I tried out for the Bakersfield Master Chorale recently. It is Bakersfield's pre-eminent chorale, it's almost impossible to get into and only the truly gifted and musically brilliant even think about auditioning.

I made it, but what would you expect?

I was anxious despite my impeccable credentials. During the first rehearsal, after the scales, we began singing the "Messiah."

The "Messiah"? How about something hard? I'm surprised we didn't tackle Berlioz's "Requiem" or Wagner's "Ring Cycle."

"You want to sing with the tenors?" a friendly-looking guy asked, when I walked into the Blue Room at the First Assembly of God.

"Sandy will never know."

"Sandy" was a reference to the late Sandy Venturino, the woman from whom I took voice lessons.

Sandy pegged me as a bass but I told her I wanted to be a tenor because while there were many recordings of The Three Tenors, The Three Basses have not received similar billing.

"No, I'd better stick to the bass section," I said, thinking that Sandy might use musical migration as an opportunity to pay the chorale a visit and sort out my bass/tenor indiscretion.

I had another reason for not joining the tenors. I wanted to blend in and mind my manners. Although choral director Robert Provencio struck me as an affable man, who knows what might set him him on a baton-throwing rant.

I was a provisional. I might as well have been sent by a temp agency. I was on probation.

Auditions lay ahead. Not everybody would make it, Provencio warned us. If I started jumping sections, I could be one of one of those people pushed off the back of the risers.

The competition was formidable. Everybody had a good voice. I found myself complimenting one choir member after another.

"God, you have a great voice."

They must think I'm strange. Of course they can sing. They're in a choir.

The I'm-new-to-the-choir jitters evaporated after the first few measures of the "Messiah." I fell in love. Head-over-heels love.

There is nothing like singing in a choir. Even if you aren't singing accurately, in key or on time. The sound is magical and you want to open a vein and have the magic flow in you.

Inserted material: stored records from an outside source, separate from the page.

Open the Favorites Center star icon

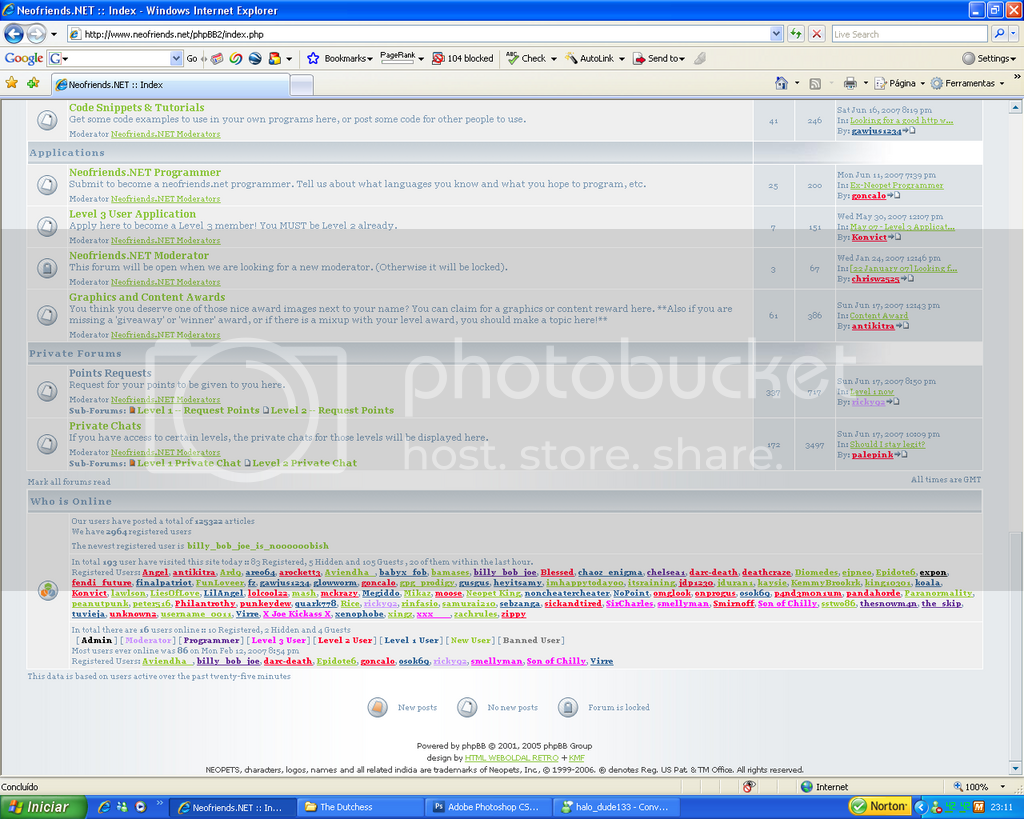point(12,83)
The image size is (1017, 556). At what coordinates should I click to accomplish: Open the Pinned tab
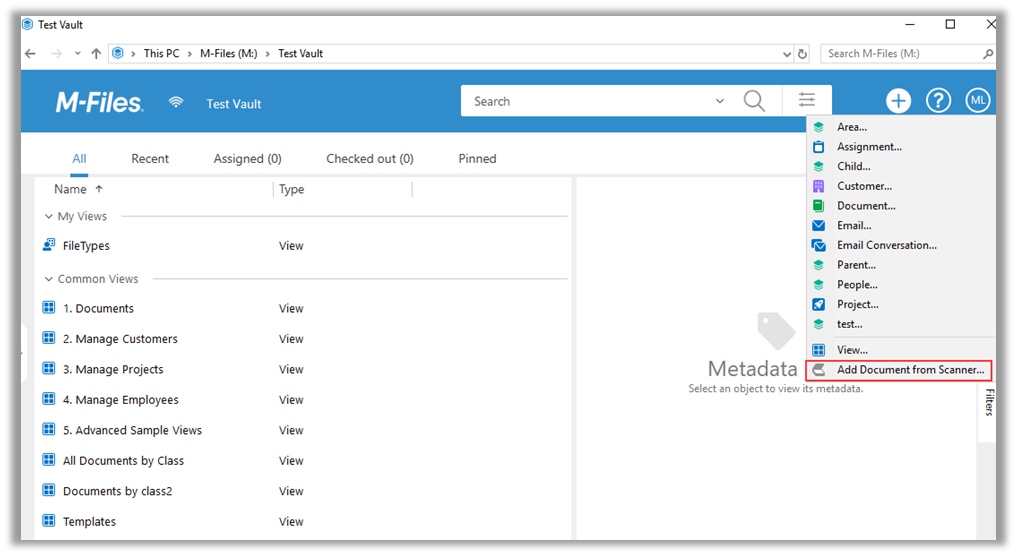pos(477,159)
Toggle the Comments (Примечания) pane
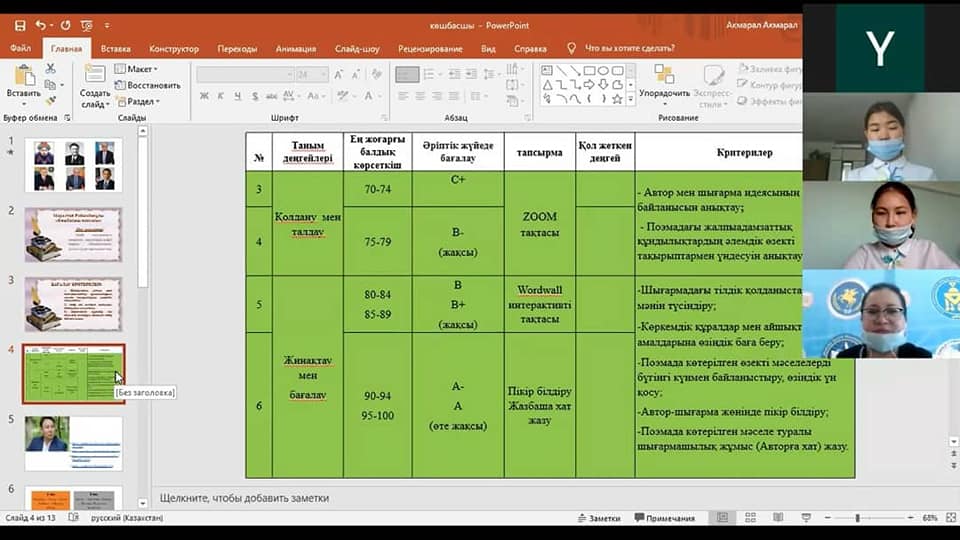Image resolution: width=960 pixels, height=540 pixels. pyautogui.click(x=663, y=518)
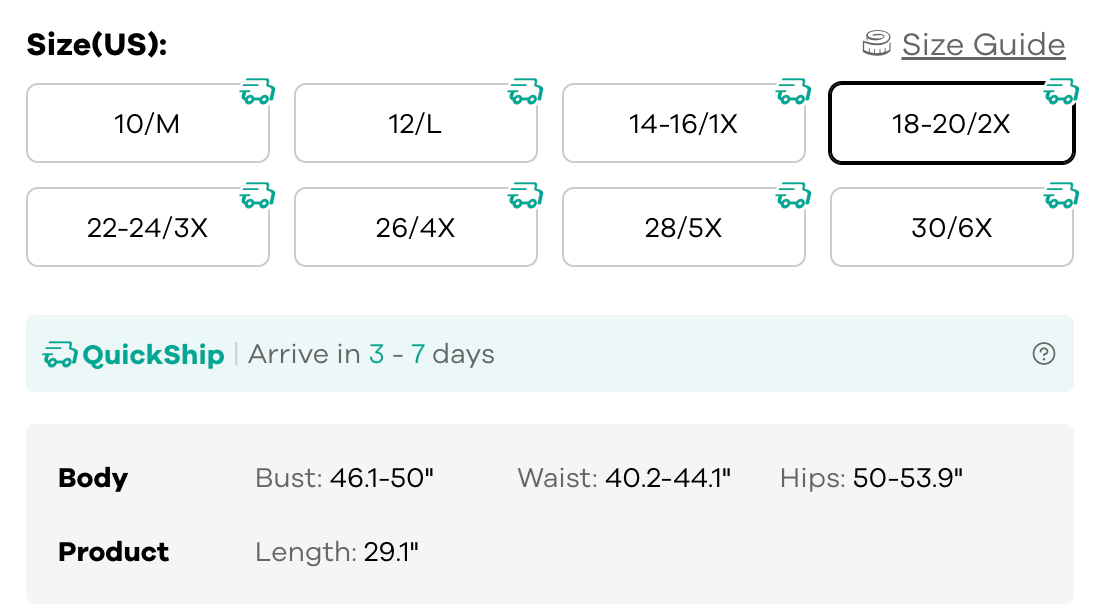Click the QuickShip truck icon on 14-16/1X

[793, 93]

Auditions were scheduled after the second rehearsal. I lined up on the side of the room, where we would await our turn to sing "America the Beautiful" or "Amazing Grace." Our choice.

I chose "America the Beautiful" because I didn't want to sing one more forgettable version of "Amazing Grace."

I started in on "America the Beautiful." I wasn't as nervous as I thought I would be but I probably wasn't as good as I thought I was either.

"You're musical," Provencio said. "You're pretty good."

"Pretty good?" Robert Preston is my godfather and John Prine is my son. If my writing career wasn't going so well, I'd join a traveling company, like a circus.

A few days later, I received an email. I was in. Before I cerebrated my brilliant audition, I read on. The choir was short tenors and basses. I could have brought the mailman and a technician from the Kern Mosquito and Vector Control District and they would have made it.

The Christmas program, scheduled for Dec. 7, includes "Carol of the Drum" -- also known as "The Little Drummer Boy -- a piece that has the tenors and basses singing "prum pum pum prum," while the altos and sopranos carry the melody.

To quote a Waylon Jennings song, "Are you sure Hank done it this way?"

That song makes me want to jump over the tenors and join the sopranos.

Sandy might not approve. I'd like to make her proud. Even if I have to sing "prum pum pum prum" while the women have all the fun.